# [ACTIVITY LIST]
1 - Reproduce the passage of the Živko Lukić text starting with "Živko Lukić (Serbian" and going on through "a deceptive manner.".
2 - List the clubs that the Živko Lukić text says Lukić went on to play for from 1963 to 1970.

Živko Lukić (Serbian Cyrillic: Живко Лукић; 1943/1944 – 2015) was a Serbian footballer who played as a midfielder. He is known for being the first foreign player in Paris Saint-Germain history, making his way onto the team in a deceptive manner.

Career 
Lukić was a youth player for Partizan from 1961 to 1963. He made one appearance for the B team of the club on 6 June 1963, coming off the bench in a friendly against German club SV Merbeck. In the space of 7 years, from 1963 to 1970, Lukić went on to play for Rijeka, Maribor, and Osijek, while at the same time training to become a dentist.

In 1970, Paris Saint-Germain (PSG) was formed with the merging of Paris FC and Stade Saint-Germain; Lukić took advantage of the ambitious but not particularly organized project in Paris to hoax his way into the team. He convinced the entire PSG staff into believing that he had been an important player for Partizan in the past, and that he was the brother of Rennes player Ilija Lukić. Up to this point, Lukić's plan was succeeding; he even received a welcome from the well-known magazine France Football several days before his debut for PSG.

(Stored data entries)
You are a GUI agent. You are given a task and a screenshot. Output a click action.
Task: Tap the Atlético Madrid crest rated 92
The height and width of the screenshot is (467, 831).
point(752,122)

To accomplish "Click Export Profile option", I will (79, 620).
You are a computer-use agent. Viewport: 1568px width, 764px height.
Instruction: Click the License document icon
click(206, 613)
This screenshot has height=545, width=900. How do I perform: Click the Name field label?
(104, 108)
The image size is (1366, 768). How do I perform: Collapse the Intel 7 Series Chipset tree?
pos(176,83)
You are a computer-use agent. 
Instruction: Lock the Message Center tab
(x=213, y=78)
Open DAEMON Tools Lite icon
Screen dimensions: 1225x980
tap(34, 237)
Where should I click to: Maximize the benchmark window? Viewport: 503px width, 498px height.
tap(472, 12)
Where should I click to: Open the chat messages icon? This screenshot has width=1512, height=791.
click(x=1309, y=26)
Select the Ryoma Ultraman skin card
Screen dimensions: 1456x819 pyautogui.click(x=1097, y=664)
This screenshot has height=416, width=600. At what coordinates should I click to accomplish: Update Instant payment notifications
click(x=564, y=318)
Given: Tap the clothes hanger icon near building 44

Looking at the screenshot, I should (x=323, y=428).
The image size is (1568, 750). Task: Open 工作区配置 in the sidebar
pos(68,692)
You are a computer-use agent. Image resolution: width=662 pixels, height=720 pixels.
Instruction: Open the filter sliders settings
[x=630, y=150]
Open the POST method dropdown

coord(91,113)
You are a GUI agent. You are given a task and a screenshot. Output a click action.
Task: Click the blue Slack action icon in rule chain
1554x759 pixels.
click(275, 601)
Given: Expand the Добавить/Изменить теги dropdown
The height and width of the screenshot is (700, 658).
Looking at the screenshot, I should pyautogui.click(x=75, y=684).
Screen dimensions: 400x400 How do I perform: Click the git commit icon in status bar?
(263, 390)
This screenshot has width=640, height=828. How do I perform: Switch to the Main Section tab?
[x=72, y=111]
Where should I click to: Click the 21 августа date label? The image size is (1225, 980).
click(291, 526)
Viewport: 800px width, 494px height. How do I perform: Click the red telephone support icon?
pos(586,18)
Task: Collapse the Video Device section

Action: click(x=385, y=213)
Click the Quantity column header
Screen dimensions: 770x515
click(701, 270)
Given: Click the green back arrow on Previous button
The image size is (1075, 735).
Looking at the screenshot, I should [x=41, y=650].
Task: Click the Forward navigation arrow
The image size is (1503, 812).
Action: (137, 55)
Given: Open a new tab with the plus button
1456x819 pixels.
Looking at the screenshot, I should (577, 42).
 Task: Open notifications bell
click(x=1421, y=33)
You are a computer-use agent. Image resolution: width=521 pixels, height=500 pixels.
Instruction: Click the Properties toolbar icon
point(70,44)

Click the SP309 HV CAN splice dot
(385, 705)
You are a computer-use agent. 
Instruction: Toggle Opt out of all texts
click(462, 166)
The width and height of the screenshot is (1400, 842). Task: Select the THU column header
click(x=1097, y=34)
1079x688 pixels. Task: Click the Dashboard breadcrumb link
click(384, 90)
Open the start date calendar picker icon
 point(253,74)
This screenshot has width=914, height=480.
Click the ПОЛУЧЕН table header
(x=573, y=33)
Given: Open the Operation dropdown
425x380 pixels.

# [OUTPUTS FOR THE TASKS]
1 -
Živko Lukić (Serbian Cyrillic: Живко Лукић; 1943/1944 – 2015) was a Serbian footballer who played as a midfielder. He is known for being the first foreign player in Paris Saint-Germain history, making his way onto the team in a deceptive manner.

2 - Rijeka, Maribor, Osijek